Even as many local theaters reopened, it has been a tumultuous few months for fans of filmgoing in Los Angeles, especially with the closing of the ArcLight chain and the uncertain future of the historic Cinerama Dome. Then on Monday came the news, announced via a podcast, that Quentin Tarantino has purchased the yet-to-reopen Vista Theatre in Los Feliz, adding to his portfolio of local venues alongside the New Beverly Cinema.

The Vista has been owned by Lance Alspaugh since 1997 as part of his Vintage Cinemas group, which also includes the Los Feliz 3 and Village Theatres in Coronado. In a phone call with The Times on Monday afternoon, Alspaugh confirmed the sale to Tarantino.

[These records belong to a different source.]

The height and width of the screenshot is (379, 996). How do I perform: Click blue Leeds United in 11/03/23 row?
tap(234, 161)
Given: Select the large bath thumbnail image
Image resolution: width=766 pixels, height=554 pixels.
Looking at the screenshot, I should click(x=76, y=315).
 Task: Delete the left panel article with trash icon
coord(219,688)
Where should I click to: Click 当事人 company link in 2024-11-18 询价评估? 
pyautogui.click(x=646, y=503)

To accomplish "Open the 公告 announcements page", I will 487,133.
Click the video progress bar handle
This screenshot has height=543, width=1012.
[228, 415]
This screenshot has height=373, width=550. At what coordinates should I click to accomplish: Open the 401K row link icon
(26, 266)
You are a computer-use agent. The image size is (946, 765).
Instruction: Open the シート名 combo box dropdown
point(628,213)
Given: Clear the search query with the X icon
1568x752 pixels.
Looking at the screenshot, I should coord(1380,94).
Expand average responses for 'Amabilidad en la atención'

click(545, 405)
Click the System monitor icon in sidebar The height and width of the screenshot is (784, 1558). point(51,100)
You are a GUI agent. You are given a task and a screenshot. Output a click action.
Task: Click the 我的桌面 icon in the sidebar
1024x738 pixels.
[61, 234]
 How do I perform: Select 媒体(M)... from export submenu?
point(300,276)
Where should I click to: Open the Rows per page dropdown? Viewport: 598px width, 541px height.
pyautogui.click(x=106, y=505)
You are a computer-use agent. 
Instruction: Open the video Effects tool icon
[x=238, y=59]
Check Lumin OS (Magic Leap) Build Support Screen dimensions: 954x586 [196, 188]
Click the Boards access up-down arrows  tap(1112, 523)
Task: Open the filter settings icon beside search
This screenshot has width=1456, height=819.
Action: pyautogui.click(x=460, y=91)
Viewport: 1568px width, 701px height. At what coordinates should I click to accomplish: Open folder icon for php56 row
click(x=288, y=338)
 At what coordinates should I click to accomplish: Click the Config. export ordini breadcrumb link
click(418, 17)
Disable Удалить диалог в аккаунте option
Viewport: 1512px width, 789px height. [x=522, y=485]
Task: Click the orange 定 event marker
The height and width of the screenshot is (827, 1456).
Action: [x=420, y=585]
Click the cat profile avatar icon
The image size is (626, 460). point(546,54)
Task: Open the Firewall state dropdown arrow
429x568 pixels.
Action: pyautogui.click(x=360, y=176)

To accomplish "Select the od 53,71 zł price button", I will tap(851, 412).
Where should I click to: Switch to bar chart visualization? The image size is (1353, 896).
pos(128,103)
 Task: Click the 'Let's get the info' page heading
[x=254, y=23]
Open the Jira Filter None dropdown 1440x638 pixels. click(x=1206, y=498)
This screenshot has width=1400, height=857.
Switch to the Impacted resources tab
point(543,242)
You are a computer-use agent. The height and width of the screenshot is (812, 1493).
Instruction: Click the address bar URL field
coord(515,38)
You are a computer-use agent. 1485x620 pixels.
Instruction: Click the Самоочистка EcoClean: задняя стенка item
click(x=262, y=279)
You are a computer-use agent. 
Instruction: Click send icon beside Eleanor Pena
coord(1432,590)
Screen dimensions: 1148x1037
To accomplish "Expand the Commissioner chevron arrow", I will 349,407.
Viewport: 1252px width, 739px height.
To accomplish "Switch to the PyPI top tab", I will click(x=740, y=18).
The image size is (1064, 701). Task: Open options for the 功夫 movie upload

“We’re pretty excited and happy about it,” Alspaugh said. “It seems like a good match. We’re looking forward to helping him bring his vision, helping him with that for an extended period of time. We’ll be there to try to participate and assist with that. It’s a win-win deal for everybody.”

As Tarantino trumpeted that his vision of the Vista would feature projection only on physical film, Alspaugh noted how the single-screen theater had already had successful runs of movies projected on film with titles such as “Phantom Thread,” “Joker,” and Tarantino’s own “Once Upon a Time … In Hollywood.”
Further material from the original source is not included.